Obstetric and Perinatal outcomes in singleton pregnancies resulting from the transfer of frozen thawed versus fresh embryos generated through in-vitro fertilization treatment A systematic review and meta-analysis

Capsule:
Pregnancies arising from the transfer of frozen thawed IVF embryos have better obstetric and perinatal outcomes based on the observational data.

Authors:
Abha Maheshwari, M.D., Shilpi Pandey, M.R.C.O.G., Ashalatha Shetty, M.D., Mark Hamilton, M.D., Siladitya Bhattacharya, M.D.

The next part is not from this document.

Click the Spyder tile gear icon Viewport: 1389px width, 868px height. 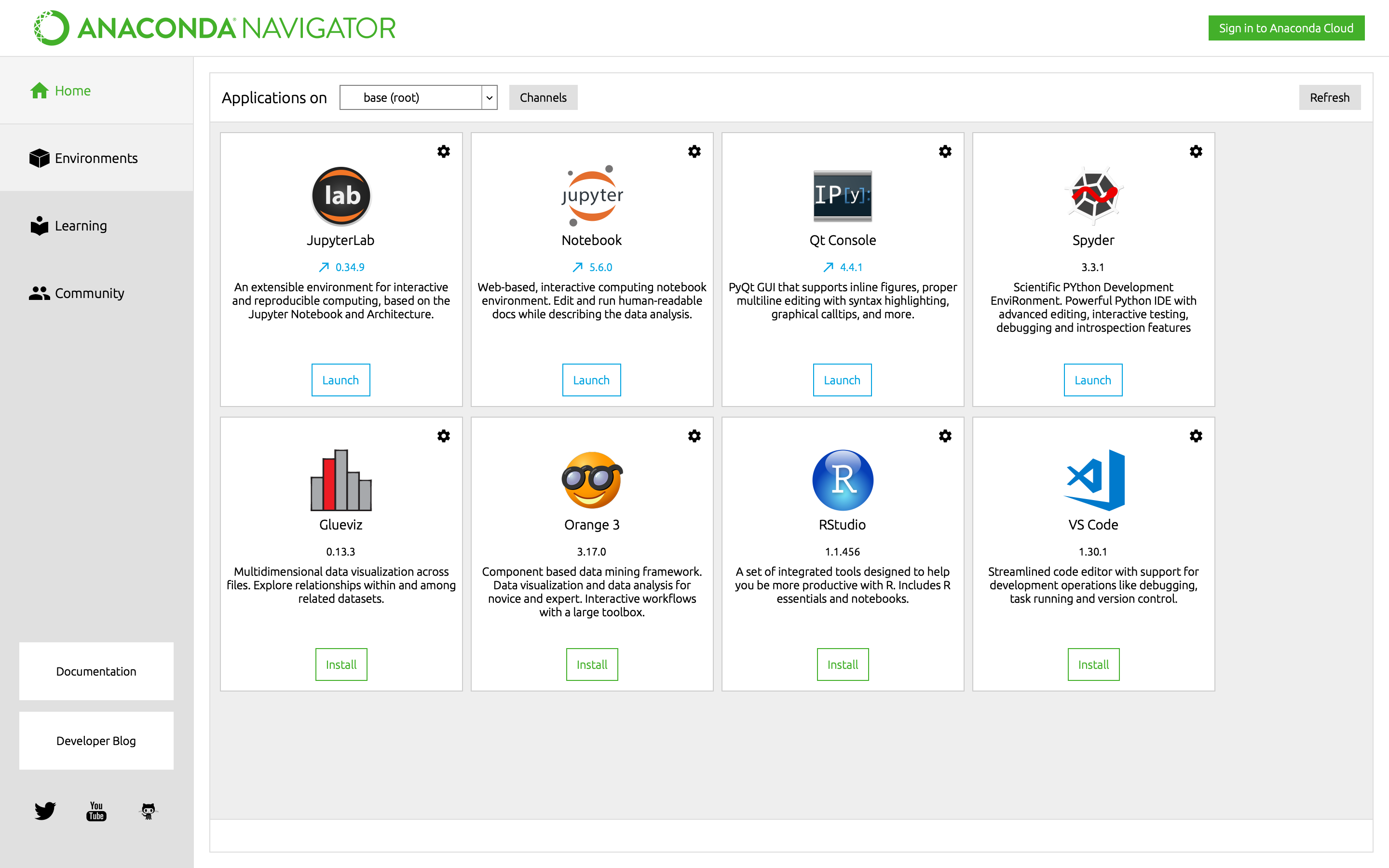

Volume 98, Issue 2 , Pages 368-377.e9, August 2012

Abstract:

Objective:
To perform a systematic review and meta-analysis of obstetric and perinatal complications in singleton pregnancies after the transfer of frozen thawed and fresh embryos generated through IVF.

Design:
Systematic review.

Setting:
Observational studies, comparing obstetric and perinatal outcomes in singleton pregnancies subsequent to frozen thawed ET versus fresh embryo transfer, were included from Medline, EMBASE, Cochrane Central Register of Clinical Trials, DARE, and CINAHL (1984–2012).

Patient(s):
Women undergoing IVF/intracytoplasmic sperm injection (ICSI).

Intervention(s):
Two independent reviewers extracted data and assessed the methodological quality of the relevant studies using critical appraisal skills program scoring. Risk ratios and risk differences were calculated in Rev Man 5.1. Subgroup analysis was performed on matched cohort studies.

Main Outcome Measure(s):
Antepartum hemorrhage, very preterm birth, preterm birth, small for gestational age, low birth weight, very low birth weight, cesarean section, congenital anomalies, perinatal mortality, and admission to neonatal intensive care unit.

Result(s):
Eleven studies met the inclusion criteria. Singleton pregnancies after the transfer of frozen thawed embryos were associated with better perinatal outcomes compared with those after fresh IVF embryos. The relative risks (RR) and 95% confidence intervals (CI) of antepartum hemorrhage (RR = 0.67, 95% CI 0.55–0.81), preterm birth (RR = 0.84, 95% CI 0.78–0.90), small for gestational age (RR = 0.45, 95% CI 0.30–0.66), low birth weight (RR = 0.69, 95% CI 0.62–0.76), and perinatal mortality (RR = 0.68, 95% CI 0.48–0.96) were lower in women who received frozen embryos.

Conclusion(s):
Although fresh ET is the norm in IVF, results of this systematic review of observational studies suggest that pregnancies arising from the transfer of frozen thawed IVF embryos seem to have better obstetric and perinatal outcomes.

  • steven f palter

    great metaanalysis cryo embryo can be better?

  • Lauren Roth

    Oops, posted too early. It could signal a large change in future practice in our field. It is clear that future studies need to have uniform cryopreservation techniques and uniform techniques for frozen embryo transfer (supported by exogenous E and P or natural cycle).

  • Lauren Roth

    This is interesting data that could signal a large futue

  • Micah Hill

    This meta-analysis was well done with transparent methods. The potential mechanisms for poorer obstetrical outcomes in fresh cycles, such as an altered endometrial environment, are interesting. As with any meta-analysis, the main weakness is often the quality of the primary studies themselves, which in this case are all observational. As the authors state, their data supports a RCT to further investigate this issue.

  • Sergio Gonçalves

    Despite the possible confounders, which are clearly discussed, the idea of a more physiological environment in frozen-thawed cycles seems quite plausible.

  • Alfredo

    Good job! The authors provide a useful synthesis of the literature. They expose clearly the limitations of such a review and support their results with biological hypotheses. I’d be missing an influence analysis or a better understanding of the high heterogeneity in preterm delivery. I’d like to know why the authors chose to use raw instead of aggregate adjusted data, given that in observational studies confounders are usually controlled in the statistical analysis.